--- Records for the exercise ---
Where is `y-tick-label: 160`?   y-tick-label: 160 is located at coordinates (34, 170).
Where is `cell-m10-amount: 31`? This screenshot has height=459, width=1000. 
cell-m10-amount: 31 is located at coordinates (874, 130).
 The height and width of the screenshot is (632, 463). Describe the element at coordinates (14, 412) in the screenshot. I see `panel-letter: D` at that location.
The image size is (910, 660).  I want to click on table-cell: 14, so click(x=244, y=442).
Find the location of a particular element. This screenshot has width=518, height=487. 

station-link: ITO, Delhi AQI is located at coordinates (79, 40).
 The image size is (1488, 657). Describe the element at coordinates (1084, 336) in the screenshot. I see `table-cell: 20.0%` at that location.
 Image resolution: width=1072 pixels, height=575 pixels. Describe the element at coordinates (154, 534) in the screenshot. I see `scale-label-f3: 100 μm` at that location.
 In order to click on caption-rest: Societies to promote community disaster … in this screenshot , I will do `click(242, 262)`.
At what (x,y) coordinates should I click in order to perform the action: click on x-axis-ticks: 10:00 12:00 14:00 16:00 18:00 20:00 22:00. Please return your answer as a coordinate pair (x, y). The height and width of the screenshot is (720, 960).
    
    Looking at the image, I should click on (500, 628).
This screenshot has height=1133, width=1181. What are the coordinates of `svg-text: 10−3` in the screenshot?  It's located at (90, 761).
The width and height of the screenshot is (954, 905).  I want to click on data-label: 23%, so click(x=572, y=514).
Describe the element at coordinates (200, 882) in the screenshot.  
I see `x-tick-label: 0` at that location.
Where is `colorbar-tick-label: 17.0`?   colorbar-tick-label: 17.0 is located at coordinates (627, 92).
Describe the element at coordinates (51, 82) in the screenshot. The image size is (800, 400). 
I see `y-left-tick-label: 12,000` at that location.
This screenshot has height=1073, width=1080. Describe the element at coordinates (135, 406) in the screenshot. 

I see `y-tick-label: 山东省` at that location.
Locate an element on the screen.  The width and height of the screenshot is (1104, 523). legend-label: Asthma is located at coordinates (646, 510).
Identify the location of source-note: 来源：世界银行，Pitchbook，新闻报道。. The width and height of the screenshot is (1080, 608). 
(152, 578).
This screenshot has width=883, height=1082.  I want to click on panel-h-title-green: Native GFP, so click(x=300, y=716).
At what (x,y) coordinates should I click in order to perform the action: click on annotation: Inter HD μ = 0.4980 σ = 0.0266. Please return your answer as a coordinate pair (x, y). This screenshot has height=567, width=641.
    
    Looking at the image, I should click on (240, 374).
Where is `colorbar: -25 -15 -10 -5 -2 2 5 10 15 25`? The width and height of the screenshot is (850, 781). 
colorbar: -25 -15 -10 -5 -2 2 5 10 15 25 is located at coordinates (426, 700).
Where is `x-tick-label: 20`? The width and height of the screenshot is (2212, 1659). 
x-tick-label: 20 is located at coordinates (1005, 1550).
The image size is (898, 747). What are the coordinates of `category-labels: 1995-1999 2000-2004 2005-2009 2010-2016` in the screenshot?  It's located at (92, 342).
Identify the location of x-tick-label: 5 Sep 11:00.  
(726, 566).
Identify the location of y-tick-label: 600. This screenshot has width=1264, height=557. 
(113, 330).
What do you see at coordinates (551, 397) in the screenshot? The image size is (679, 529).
---
▸ **Activity**
Rewrite the records above as a JSON array of strings, with one string per line and blank lines omitted.

▸ **Response to the exercise**
[
  "Where is `y-tick-label: 160`?   y-tick-label: 160 is located at coordinates (34, 170).",
  "Where is `cell-m10-amount: 31`? This screenshot has height=459, width=1000. ",
  "cell-m10-amount: 31 is located at coordinates (874, 130).",
  " The height and width of the screenshot is (632, 463). Describe the element at coordinates (14, 412) in the screenshot. I see `panel-letter: D` at that location.",
  "The image size is (910, 660).  I want to click on table-cell: 14, so click(x=244, y=442).",
  "Find the location of a particular element. This screenshot has width=518, height=487. ",
  "station-link: ITO, Delhi AQI is located at coordinates (79, 40).",
  " The image size is (1488, 657). Describe the element at coordinates (1084, 336) in the screenshot. I see `table-cell: 20.0%` at that location.",
  " Image resolution: width=1072 pixels, height=575 pixels. Describe the element at coordinates (154, 534) in the screenshot. I see `scale-label-f3: 100 μm` at that location.",
  " In order to click on caption-rest: Societies to promote community disaster … in this screenshot , I will do `click(242, 262)`.",
  "At what (x,y) coordinates should I click in order to perform the action: click on x-axis-ticks: 10:00 12:00 14:00 16:00 18:00 20:00 22:00. Please return your answer as a coordinate pair (x, y). The height and width of the screenshot is (720, 960).",
  "    Looking at the image, I should click on (500, 628).",
  "This screenshot has height=1133, width=1181. What are the coordinates of `svg-text: 10−3` in the screenshot?  It's located at (90, 761).",
  "The width and height of the screenshot is (954, 905).  I want to click on data-label: 23%, so click(x=572, y=514).",
  "Describe the element at coordinates (200, 882) in the screenshot.  ",
  "I see `x-tick-label: 0` at that location.",
  "Where is `colorbar-tick-label: 17.0`?   colorbar-tick-label: 17.0 is located at coordinates (627, 92).",
  "Describe the element at coordinates (51, 82) in the screenshot. The image size is (800, 400). ",
  "I see `y-left-tick-label: 12,000` at that location.",
  "This screenshot has height=1073, width=1080. Describe the element at coordinates (135, 406) in the screenshot. ",
  "I see `y-tick-label: 山东省` at that location.",
  "Locate an element on the screen.  The width and height of the screenshot is (1104, 523). legend-label: Asthma is located at coordinates (646, 510).",
  "Identify the location of source-note: 来源：世界银行，Pitchbook，新闻报道。. The width and height of the screenshot is (1080, 608). ",
  "(152, 578).",
  "This screenshot has width=883, height=1082.  I want to click on panel-h-title-green: Native GFP, so click(x=300, y=716).",
  "At what (x,y) coordinates should I click in order to perform the action: click on annotation: Inter HD μ = 0.4980 σ = 0.0266. Please return your answer as a coordinate pair (x, y). This screenshot has height=567, width=641.",
  "    Looking at the image, I should click on (240, 374).",
  "Where is `colorbar: -25 -15 -10 -5 -2 2 5 10 15 25`? The width and height of the screenshot is (850, 781). ",
  "colorbar: -25 -15 -10 -5 -2 2 5 10 15 25 is located at coordinates (426, 700).",
  "Where is `x-tick-label: 20`? The width and height of the screenshot is (2212, 1659). ",
  "x-tick-label: 20 is located at coordinates (1005, 1550).",
  "The image size is (898, 747). What are the coordinates of `category-labels: 1995-1999 2000-2004 2005-2009 2010-2016` in the screenshot?  It's located at (92, 342).",
  "Identify the location of x-tick-label: 5 Sep 11:00.  ",
  "(726, 566).",
  "Identify the location of y-tick-label: 600. This screenshot has width=1264, height=557. ",
  "(113, 330).",
  "What do you see at coordinates (551, 397) in the screenshot? The image size is (679, 529)."
]